The Federal Reserve is setting out to do something it has never accomplished before: reduce inflation a lot without significantly raising unemployment. Central bank officials think it is possible with calibrated interest-rate increases that slow booming demand just enough to take steam out of an overheated economy. But even one of the Fed’s closest allies, U.S. Treasury Secretary Janet Yellen, sees the risk of failure. “It will require skill and also good luck,” the former Fed chair said in public comments in Washington last week. During the past 80 years, the Fed has never lowered inflation as much as it is setting out to do now—by 4 percentage points—without causing recession.
If the Fed is to land the plane safely, the labor market will be key. Typically during a recession joblessness rises sharply.
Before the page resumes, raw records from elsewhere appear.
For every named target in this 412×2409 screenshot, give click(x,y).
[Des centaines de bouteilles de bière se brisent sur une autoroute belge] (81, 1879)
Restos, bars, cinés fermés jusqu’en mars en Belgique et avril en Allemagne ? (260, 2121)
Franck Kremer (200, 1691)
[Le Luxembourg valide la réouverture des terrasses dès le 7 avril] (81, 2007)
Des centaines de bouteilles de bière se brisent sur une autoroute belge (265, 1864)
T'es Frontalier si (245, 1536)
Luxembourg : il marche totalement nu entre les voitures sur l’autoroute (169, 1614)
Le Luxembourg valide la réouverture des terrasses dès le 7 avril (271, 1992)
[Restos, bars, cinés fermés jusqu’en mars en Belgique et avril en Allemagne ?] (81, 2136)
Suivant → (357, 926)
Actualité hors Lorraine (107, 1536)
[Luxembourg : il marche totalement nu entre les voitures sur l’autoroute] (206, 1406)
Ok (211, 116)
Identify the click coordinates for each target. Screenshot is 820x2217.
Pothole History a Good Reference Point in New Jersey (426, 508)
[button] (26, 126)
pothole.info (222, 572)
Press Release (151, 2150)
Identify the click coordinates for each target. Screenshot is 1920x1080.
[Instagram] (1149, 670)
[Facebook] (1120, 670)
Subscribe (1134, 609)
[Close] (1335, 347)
At 3.6% the unemployment rate is now exceptionally low and demand for workers is so intense that companies have listed millions of unfilled job openings. Fed officials say they can curb that demand, causing employers to eliminate vacancies without laying off existing workers, and tamp down inflation without a recession—what economists would refer to as a “soft landing.”
St. Louis Fed President James Bullard cast doubt on need for a rate increase larger than 50 basis points.
Please remain safe and healthy, make today great.